Name Type Description Default
state_dir Path

Directory to store state files

required
Source code in src/marianne/state/json_backend.py
def __init__(self, state_dir: Path):
    """Initialize JSON backend.

    Args:
        state_dir: Directory to store state files
    """
    self.state_dir = Path(state_dir)
    self.state_dir.mkdir(parents=True, exist_ok=True)
Functions
load async
load(job_id)

Load state from JSON file.

Automatically detects and recovers zombie jobs (RUNNING status but process dead). When a zombie is detected, the state is updated to PAUSED and saved before returning.

Source code in src/marianne/state/json_backend.py
async def load(self, job_id: str) -> CheckpointState | None:
    """Load state from JSON file.

    Automatically detects and recovers zombie jobs (RUNNING status but
    process dead). When a zombie is detected, the state is updated to
    PAUSED and saved before returning.
    """
    state_file = self._get_state_file(job_id)
    if not state_file.exists():
        _logger.debug("state_file_not_found", job_id=job_id, path=str(state_file))
        return None

    try:
        with open(state_file) as f:
            data = json.load(f)
        state = CheckpointState.model_validate(data)

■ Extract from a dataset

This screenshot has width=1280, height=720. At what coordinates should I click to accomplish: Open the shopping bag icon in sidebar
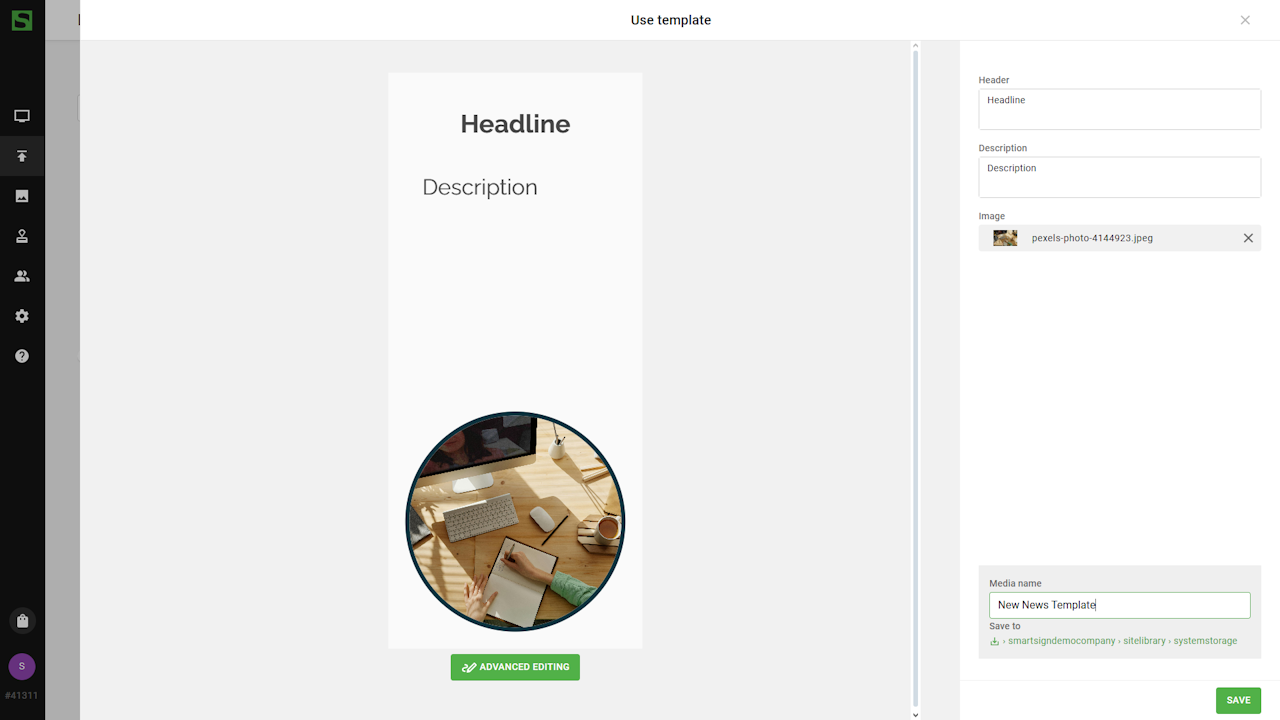point(22,621)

        # Detect zombie state (running but process dead) without saving.
        # Callers that need persistence (e.g. runner lifecycle) save
        # explicitly — load() remains read-only for dashboard/CLI callers.
        if state.is_zombie():
            _logger.warning(
                "zombie_detected_on_load",
                job_id=job_id,
                pid=state.pid,
                status=state.status.value,
            )
            state.mark_zombie_detected(
                reason="Detected on state load - process no longer running"
            )

        _logger.debug(
            "checkpoint_loaded",
            job_id=job_id,
            status=state.status.value,
            last_completed_sheet=state.last_completed_sheet,
            total_sheets=state.total_sheets,
        )
        return state
    except (json.JSONDecodeError, ValueError) as e:
        error_type = "json_decode" if isinstance(e, json.JSONDecodeError) else "validation"
        _logger.error(
            "checkpoint_corruption_detected",
            job_id=job_id,
            path=str(state_file),
            error_type=error_type,
            error=str(e),
        )
        raise StateCorruptionError(
            job_id=job_id,
            path=str(state_file),
            error_type=error_type,
            detail=str(e),
        ) from e
save async
save(state)

Save state to JSON file.

Source code in src/marianne/state/json_backend.py
async def save(self, state: CheckpointState) -> None:
    """Save state to JSON file."""
    state.updated_at = utc_now()
    state_file = self._get_state_file(state.job_id)

    # Write atomically using temp file + rename
    temp_file = state_file.with_suffix(".json.tmp")
    with open(temp_file, "w") as f:
        json.dump(
            state.model_dump(mode="json"),
            f,
            indent=2,
            default=str,  # Handle datetime serialization
        )
        f.flush()
        os.fsync(f.fileno())
    temp_file.replace(state_file)

    _logger.info(
        "checkpoint_saved",
        job_id=state.job_id,
        status=state.status.value,
        last_completed_sheet=state.last_completed_sheet,
        total_sheets=state.total_sheets,
        path=str(state_file),
    )
delete async
delete(job_id)

Delete state file.

Source code in src/marianne/state/json_backend.py
async def delete(self, job_id: str) -> bool:
    """Delete state file."""
    state_file = self._get_state_file(job_id)
    if state_file.exists():
        state_file.unlink()
        return True
    return False
list_jobs async
list_jobs()

List all jobs with state files.

Optimized: reads raw JSON and sorts by updated_at before doing full Pydantic validation, avoiding expensive model_validate on every file just to determine sort order.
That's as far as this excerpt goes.